HPA-MPC: Hybrid Perception-Aware Nonlinear Model Predictive Control for Quadrotors with Suspended Loads

TL;DR

This work presents a novel Hybrid Perception-Aware Nonlinear Model Predictive Control (HPA-MPC) control approach for quadrotors with suspended loads that considers the complete hybrid system dynamics and includes a perception-aware cost to ensure the payload remains visible in the robot's camera during navigation.

Abstract

Quadrotors equipped with cable-suspended loads represent a versatile, low-cost, and energy efficient solution for aerial transportation, construction, and manipulation tasks.

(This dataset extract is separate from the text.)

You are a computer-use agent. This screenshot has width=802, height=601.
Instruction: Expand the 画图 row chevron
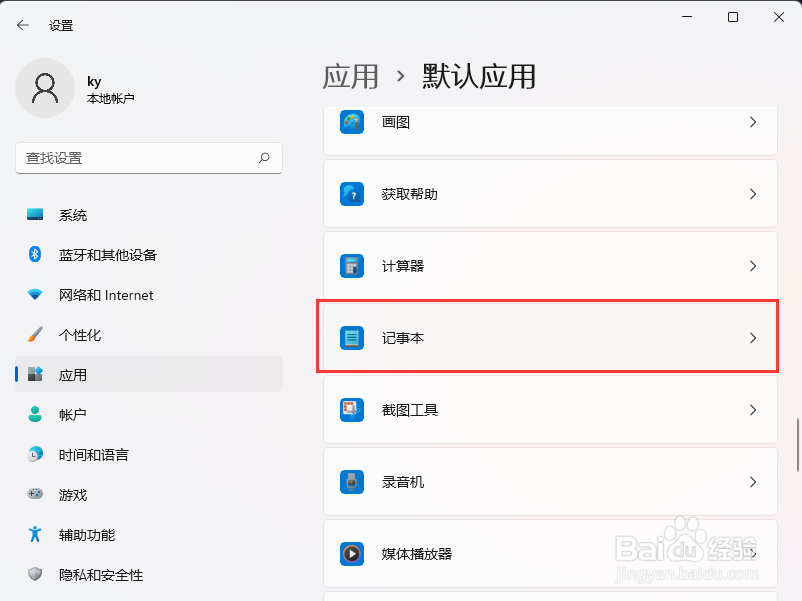click(753, 122)
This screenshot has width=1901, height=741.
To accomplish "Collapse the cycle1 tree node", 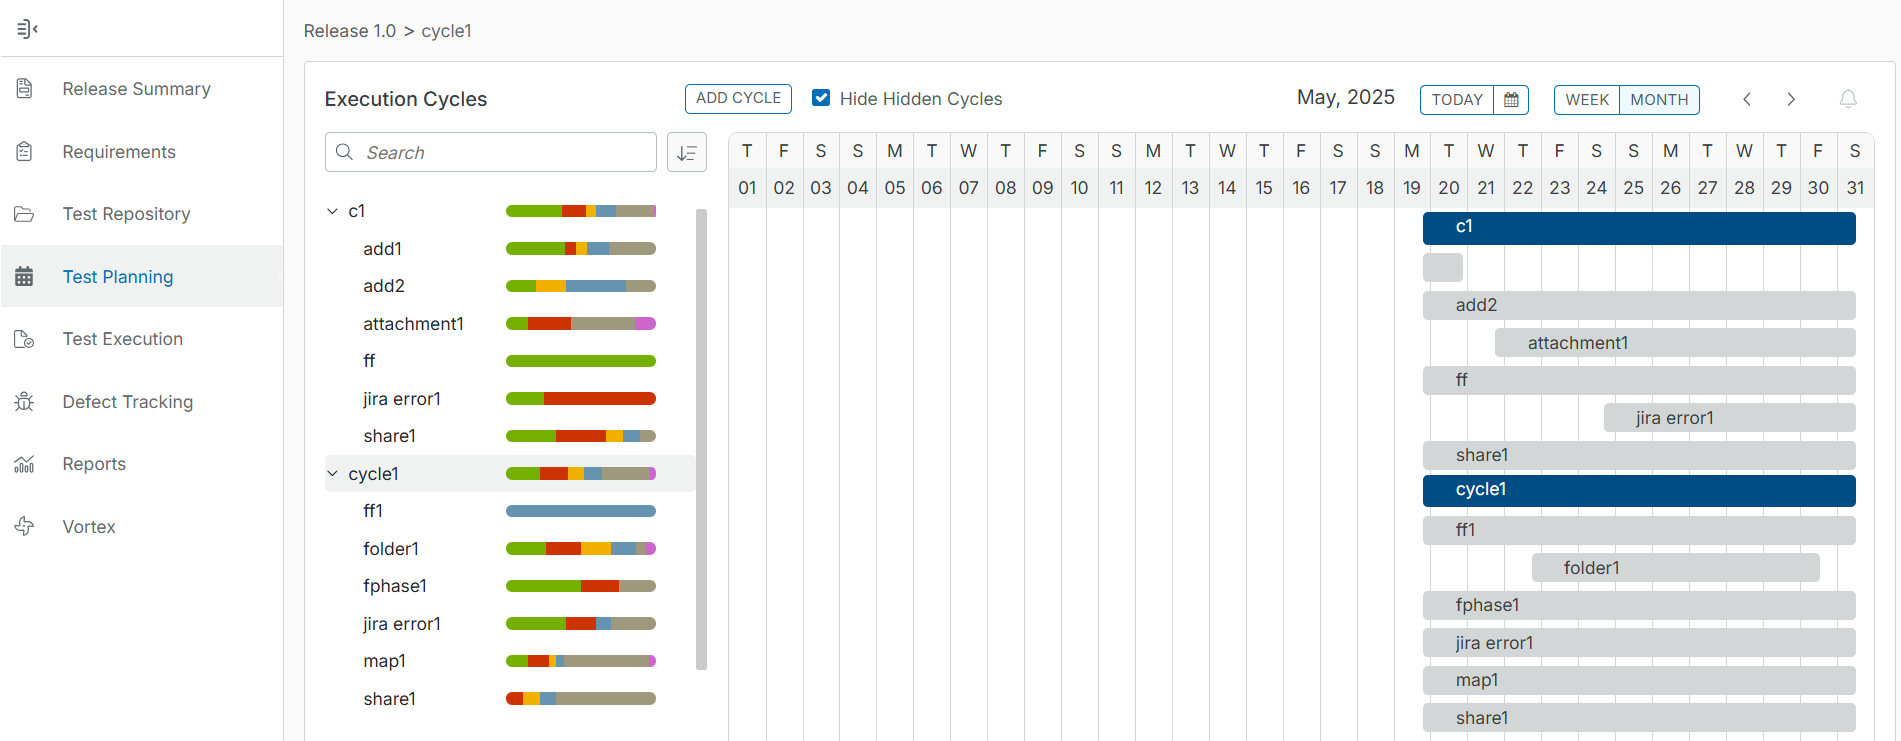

However, their real-world deployment is hindered by several challenges. The system is difficult to control because it is nonlinear, underactuated, involves hybrid dynamics due to slack-taut cable modes, and evolves on complex configuration spaces. Additionally, it is crucial to estimate the full state and the cable's mode transitions in real-time using on-board sensors and computation. To address these challenges, we present a novel Hybrid Perception-Aware Nonlinear Model Predictive Control (HPA-MPC) control approach for quadrotors with suspended loads. Our method considers the complete hybrid system dynamics and includes a perception-aware cost to ensure the payload remains visible in the robot's camera during navigation. Furthermore, the full state and hybrid dynamics' transitions are estimated using onboard sensors. Experimental results demonstrate that our approach enables stable load tracking control, even during slack-taut transitions, and operates entirely onboard. The experiments also show that the perception-aware term effectively keeps the payload in the robot's camera field of view when a human operator interacts with the load.

Figures (6)

• Figure 1: System frame convention.
• Figure 2: The system architecture describing the flow of information through the various components of our pipeline.
• Figure 3: Payload trajectory tracking plots for following a lissajous trajectory. The last row shows the $x-y$ visualization of payload path with a colorbar indicating the magnitude of the payload linear velocity.
• Figure 4: Non-Hybrid (left) vs. Hybrid (right) controller during a slack-taut transition in a hover scenario. The hybrid controller maintains the robot's position and is unaffected by the payload movement. The non-hybrid controller incorrectly commands the robot to move towards the payload during the slack state due to $z$ error in the desired payload position.
• Figure 5: Non-Hybrid (left) vs Hybrid (right) controller during a slack-taut transition during a straight line trajectory. The non-hybrid controller moves towards the payload during the slack phase. Due to this downward motion, the robot experiences a higher negative $z$ velocity and higher angular rates upon impact when compared to our hybrid controller. The hybrid controller commands the robot to track the nominal quadrotor trajectory during the slack phase and stably continues flight once the cable is taut.